Instead of viewing this as consuming one flag byte at a time, we may equivalently XOR the flag bytes into `v`

in the beginning (hence making it bigger than 128 bits).

This point of view implies that the output of the flag processing loop is nothing more than a computation of the form \[ f(x) = (C + t^{40}\cdot x)/t^{8\cdot22} = C_1 + C_2\cdot x \]

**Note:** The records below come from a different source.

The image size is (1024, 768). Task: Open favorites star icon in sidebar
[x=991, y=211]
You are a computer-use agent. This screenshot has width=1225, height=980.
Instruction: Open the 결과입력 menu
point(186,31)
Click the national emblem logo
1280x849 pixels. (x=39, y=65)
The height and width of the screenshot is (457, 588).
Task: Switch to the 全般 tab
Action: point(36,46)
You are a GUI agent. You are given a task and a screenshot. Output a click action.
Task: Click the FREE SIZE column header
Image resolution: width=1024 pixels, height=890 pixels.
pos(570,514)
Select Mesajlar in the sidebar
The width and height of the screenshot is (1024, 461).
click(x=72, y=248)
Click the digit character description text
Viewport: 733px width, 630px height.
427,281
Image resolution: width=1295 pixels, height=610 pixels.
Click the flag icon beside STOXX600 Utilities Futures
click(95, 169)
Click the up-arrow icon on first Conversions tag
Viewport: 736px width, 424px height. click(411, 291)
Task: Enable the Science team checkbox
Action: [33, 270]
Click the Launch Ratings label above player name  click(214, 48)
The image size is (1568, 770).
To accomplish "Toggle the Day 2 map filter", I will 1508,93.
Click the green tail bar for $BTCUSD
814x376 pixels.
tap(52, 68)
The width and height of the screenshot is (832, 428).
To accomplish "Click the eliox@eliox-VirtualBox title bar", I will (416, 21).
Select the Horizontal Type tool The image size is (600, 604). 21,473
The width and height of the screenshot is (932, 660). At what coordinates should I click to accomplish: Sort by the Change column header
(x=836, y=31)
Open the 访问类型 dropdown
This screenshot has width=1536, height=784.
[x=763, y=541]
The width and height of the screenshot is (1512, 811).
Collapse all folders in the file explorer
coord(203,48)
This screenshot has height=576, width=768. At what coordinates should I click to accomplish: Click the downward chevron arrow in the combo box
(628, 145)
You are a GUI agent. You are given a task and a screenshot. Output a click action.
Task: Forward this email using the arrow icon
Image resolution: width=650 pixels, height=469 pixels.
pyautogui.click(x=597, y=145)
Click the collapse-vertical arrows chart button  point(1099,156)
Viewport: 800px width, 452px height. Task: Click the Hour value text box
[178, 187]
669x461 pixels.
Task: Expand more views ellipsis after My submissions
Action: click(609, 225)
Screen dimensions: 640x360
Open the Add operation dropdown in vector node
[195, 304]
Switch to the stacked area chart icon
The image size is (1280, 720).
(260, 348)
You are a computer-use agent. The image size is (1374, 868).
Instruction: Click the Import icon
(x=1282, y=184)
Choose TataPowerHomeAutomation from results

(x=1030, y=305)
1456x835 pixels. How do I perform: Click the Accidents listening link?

where $x$ are the flag bits converted to a polynomial and $C$ is a constant coming from the `flag{...}`

around the input and the initialization of `v`

as -1.

The main consequence of this is: **the flag checking algorithm is an affine function over the vector space $\mathrm{GF}(2)^{128}$!**

Hence, we can recover $C_1$ by simply evaluating that function at $0$, and since $f-C_1$ is $\mathrm{GF(2)}$-linear we can also (by evaluating $f-C_1$ on a basis of $\mathrm{GF}(2)^{128}$) find a matrix $A\in\mathrm{GF(2)^{128\times128}}$ such that $f(x)=C_1+A\cdot x$.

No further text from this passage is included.